[[ Data records, beginning ]]

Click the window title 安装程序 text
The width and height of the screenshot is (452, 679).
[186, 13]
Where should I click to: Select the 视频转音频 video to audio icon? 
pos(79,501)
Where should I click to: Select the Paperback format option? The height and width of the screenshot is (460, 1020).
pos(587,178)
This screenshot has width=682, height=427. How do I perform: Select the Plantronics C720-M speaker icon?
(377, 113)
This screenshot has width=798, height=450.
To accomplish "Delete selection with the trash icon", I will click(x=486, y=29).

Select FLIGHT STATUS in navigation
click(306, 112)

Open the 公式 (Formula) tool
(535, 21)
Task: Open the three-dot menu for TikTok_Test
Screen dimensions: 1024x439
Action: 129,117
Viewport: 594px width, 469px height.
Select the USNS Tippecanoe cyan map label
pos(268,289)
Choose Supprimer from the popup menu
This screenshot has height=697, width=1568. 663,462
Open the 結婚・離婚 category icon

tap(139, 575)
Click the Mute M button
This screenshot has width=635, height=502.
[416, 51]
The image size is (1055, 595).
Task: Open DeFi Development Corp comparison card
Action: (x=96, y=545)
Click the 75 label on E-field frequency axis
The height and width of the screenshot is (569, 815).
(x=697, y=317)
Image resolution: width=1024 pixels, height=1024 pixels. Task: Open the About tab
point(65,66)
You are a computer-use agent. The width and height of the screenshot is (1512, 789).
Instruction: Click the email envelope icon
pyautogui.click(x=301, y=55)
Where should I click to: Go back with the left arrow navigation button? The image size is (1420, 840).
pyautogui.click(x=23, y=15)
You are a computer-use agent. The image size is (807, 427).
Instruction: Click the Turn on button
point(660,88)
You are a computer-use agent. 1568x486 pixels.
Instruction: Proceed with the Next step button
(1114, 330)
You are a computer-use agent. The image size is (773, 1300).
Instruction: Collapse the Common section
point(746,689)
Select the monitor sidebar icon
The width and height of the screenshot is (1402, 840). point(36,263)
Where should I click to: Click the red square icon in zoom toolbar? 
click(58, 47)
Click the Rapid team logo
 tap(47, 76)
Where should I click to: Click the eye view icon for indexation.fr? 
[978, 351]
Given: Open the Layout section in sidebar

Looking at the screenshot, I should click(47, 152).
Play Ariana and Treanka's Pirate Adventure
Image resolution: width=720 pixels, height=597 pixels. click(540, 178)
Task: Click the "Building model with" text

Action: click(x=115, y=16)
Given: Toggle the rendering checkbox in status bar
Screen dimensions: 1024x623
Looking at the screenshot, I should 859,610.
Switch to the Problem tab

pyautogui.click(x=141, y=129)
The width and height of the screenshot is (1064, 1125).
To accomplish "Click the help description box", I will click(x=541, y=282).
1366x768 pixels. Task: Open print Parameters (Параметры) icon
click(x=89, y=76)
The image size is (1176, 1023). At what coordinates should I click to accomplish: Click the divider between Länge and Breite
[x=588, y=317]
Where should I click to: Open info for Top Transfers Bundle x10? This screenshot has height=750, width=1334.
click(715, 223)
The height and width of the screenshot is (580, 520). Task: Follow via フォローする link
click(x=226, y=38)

[[ Data records, end ]]

Aim of the exercise: For this exercise, gather every line of the data that contains the word "computer".

Answer section:
You are a computer-use agent. The width and height of the screenshot is (1512, 789).
You are a computer-use agent. The image size is (807, 427).
You are a computer-use agent. 1568x486 pixels.
You are a computer-use agent. The image size is (773, 1300).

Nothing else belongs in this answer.